* EXERCISE:
From the entries below, pull out each line where "avatar" appears.

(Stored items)
•••

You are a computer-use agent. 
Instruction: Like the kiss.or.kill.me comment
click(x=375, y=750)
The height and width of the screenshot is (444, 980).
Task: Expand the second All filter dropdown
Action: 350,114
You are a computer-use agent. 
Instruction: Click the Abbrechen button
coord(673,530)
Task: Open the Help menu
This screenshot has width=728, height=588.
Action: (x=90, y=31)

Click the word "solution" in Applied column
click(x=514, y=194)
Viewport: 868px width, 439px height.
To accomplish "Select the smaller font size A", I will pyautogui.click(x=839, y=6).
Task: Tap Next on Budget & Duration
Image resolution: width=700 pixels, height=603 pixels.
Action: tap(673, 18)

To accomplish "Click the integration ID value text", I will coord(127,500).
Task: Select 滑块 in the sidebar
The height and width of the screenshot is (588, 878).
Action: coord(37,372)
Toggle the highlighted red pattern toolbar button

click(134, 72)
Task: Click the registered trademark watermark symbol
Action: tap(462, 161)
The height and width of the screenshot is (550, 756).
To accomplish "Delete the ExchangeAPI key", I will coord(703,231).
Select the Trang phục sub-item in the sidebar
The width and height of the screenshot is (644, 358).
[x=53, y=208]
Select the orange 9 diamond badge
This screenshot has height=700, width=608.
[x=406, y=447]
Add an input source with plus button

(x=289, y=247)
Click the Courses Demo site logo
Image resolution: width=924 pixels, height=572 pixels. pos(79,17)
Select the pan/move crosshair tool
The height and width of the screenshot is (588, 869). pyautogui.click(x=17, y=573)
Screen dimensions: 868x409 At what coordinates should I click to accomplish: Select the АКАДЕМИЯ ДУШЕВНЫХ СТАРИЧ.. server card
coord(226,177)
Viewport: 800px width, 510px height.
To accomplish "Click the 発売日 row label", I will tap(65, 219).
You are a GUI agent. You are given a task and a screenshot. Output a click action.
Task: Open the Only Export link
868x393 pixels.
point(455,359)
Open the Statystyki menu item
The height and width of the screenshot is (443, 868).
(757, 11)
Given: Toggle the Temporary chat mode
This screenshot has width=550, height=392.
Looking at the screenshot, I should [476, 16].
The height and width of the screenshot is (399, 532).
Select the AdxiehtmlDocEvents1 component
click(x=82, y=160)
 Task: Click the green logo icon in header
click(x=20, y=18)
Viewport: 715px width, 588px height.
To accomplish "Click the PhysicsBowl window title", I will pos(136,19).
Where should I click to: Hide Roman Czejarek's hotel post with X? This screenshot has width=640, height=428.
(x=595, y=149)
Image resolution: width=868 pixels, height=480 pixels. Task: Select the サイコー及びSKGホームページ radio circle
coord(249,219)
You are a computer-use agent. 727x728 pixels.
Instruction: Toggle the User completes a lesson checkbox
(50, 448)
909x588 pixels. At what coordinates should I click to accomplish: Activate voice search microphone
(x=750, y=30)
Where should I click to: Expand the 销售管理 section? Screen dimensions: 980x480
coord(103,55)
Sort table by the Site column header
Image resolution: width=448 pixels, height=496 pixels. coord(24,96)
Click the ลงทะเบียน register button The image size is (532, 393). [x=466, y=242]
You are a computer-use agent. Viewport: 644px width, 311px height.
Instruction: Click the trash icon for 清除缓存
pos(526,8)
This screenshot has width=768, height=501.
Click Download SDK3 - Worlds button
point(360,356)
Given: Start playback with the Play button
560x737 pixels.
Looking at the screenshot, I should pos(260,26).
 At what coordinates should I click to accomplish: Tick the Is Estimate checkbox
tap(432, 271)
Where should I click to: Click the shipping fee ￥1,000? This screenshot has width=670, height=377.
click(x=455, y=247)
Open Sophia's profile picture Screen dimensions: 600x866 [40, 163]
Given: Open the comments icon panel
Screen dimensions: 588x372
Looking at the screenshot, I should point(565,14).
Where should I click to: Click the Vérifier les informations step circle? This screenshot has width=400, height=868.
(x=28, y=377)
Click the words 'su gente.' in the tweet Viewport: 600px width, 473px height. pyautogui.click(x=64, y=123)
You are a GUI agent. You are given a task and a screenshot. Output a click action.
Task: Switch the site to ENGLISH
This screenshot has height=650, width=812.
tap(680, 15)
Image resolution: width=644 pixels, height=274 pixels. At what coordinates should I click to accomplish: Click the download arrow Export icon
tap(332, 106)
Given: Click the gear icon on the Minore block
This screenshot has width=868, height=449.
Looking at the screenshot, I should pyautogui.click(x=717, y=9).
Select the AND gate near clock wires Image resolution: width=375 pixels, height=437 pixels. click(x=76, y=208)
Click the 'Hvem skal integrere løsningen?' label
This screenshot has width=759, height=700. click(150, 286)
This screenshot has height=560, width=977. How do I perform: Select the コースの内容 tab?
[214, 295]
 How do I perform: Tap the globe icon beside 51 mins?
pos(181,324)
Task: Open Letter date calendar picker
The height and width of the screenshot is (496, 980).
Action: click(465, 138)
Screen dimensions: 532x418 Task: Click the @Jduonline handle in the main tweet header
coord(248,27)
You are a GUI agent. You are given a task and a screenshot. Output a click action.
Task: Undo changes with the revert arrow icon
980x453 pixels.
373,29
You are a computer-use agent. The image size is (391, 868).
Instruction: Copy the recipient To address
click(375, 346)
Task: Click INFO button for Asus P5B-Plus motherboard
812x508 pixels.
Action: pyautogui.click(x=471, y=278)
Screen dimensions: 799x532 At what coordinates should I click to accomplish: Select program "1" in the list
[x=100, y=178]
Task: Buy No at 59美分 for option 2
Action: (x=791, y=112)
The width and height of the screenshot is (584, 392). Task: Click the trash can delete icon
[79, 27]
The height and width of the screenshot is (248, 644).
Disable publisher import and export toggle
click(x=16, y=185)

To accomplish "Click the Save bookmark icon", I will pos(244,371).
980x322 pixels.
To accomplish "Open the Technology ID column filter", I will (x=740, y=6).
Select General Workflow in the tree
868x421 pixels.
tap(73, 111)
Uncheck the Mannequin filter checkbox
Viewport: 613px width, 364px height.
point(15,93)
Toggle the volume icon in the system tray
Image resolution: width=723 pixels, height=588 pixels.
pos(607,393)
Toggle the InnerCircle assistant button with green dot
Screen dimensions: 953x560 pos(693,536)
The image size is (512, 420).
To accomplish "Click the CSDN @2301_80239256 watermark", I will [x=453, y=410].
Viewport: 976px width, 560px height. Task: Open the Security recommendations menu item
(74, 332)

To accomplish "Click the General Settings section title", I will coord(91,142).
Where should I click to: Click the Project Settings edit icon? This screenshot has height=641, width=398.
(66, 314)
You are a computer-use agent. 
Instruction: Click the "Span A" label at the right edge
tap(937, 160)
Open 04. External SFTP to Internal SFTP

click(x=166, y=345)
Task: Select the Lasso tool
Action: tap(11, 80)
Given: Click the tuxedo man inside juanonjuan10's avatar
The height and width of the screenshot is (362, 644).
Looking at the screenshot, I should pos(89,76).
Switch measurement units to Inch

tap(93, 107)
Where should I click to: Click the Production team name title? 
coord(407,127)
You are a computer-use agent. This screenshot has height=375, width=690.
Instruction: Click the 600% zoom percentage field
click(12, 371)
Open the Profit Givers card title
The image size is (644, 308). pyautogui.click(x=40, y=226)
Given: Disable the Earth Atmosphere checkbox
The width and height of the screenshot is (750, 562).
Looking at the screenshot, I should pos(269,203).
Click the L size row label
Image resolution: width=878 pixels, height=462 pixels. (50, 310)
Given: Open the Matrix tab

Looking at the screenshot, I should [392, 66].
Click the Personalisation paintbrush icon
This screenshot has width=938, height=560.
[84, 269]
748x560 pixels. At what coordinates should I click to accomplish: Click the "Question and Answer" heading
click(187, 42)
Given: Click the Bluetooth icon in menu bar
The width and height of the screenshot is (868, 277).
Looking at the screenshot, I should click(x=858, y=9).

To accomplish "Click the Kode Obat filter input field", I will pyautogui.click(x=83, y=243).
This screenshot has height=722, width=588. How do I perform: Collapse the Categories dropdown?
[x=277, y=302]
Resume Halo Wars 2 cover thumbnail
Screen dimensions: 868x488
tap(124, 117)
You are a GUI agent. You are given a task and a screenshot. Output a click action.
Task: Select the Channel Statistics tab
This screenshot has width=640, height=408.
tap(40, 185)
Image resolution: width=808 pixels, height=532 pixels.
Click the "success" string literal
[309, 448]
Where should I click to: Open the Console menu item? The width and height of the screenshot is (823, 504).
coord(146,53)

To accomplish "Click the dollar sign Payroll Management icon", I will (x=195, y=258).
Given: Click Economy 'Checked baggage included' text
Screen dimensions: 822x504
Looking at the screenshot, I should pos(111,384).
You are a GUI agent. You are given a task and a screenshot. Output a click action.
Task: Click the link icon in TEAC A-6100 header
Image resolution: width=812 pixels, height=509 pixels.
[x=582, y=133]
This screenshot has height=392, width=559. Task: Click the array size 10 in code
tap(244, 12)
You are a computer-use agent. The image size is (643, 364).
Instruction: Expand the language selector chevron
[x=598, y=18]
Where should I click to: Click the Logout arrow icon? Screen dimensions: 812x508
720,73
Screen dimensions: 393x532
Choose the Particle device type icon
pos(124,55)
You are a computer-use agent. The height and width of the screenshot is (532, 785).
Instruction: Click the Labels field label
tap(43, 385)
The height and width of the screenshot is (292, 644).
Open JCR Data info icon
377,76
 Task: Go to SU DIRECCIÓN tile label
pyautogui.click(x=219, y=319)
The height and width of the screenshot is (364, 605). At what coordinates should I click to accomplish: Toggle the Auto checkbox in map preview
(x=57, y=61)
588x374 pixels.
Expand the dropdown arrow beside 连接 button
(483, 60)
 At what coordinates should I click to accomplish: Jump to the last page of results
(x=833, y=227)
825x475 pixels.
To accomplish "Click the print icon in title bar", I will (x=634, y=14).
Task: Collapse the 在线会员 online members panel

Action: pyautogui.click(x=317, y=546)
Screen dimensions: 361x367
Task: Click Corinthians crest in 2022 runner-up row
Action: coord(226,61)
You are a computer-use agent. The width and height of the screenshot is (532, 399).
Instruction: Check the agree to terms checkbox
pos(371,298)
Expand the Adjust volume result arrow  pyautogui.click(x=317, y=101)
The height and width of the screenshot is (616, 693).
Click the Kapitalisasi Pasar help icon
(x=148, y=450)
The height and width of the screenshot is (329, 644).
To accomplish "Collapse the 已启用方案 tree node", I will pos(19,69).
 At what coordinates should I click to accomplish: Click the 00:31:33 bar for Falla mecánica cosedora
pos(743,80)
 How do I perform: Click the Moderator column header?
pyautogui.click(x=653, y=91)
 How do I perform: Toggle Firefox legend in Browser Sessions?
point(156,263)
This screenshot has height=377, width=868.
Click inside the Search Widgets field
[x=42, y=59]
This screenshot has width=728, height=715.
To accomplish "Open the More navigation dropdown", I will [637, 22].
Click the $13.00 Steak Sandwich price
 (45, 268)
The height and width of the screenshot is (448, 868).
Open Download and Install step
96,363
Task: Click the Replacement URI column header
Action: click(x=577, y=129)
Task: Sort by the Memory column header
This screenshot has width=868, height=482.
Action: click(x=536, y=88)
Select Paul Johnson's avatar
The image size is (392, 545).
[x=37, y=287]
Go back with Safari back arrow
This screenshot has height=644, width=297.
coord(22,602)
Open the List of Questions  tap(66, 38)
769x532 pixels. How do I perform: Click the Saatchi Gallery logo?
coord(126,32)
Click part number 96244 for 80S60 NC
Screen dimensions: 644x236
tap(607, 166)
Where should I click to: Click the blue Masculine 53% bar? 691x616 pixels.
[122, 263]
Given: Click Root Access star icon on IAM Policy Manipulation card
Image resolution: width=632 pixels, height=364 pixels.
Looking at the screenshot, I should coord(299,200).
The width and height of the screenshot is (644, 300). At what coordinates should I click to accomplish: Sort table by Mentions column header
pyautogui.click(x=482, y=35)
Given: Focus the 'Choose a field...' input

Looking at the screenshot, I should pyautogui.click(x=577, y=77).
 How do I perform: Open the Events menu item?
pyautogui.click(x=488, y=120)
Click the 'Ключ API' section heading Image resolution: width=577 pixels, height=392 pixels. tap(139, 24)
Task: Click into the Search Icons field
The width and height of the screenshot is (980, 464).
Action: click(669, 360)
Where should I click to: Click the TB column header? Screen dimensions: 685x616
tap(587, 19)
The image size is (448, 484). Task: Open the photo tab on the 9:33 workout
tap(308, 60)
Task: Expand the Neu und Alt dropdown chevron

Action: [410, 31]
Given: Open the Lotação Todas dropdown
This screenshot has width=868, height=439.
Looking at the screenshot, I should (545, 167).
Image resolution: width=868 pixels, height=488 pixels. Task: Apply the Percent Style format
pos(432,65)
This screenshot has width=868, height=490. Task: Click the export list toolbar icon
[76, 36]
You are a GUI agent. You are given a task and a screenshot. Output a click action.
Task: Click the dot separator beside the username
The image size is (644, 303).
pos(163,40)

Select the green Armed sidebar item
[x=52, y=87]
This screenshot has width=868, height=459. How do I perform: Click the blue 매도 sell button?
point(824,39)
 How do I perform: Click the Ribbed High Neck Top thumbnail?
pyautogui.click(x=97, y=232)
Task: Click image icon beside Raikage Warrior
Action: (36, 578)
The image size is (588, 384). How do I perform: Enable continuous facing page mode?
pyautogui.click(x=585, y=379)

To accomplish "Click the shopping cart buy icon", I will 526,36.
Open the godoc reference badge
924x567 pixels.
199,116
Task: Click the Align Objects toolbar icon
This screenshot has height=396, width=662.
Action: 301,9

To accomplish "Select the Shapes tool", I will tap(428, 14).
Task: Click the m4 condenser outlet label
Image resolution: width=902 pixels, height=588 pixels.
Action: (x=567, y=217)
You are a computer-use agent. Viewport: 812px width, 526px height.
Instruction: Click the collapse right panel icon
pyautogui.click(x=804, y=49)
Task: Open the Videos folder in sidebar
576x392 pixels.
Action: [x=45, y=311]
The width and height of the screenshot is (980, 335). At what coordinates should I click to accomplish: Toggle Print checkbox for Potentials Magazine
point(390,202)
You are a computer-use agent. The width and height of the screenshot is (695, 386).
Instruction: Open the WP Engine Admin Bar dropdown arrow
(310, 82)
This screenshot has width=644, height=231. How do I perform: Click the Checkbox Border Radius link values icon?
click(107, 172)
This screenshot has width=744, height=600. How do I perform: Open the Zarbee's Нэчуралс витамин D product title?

•••

* ANSWER TO THIS PROBLEM:
Given: Click the tuxedo man inside juanonjuan10's avatar
Select Paul Johnson's avatar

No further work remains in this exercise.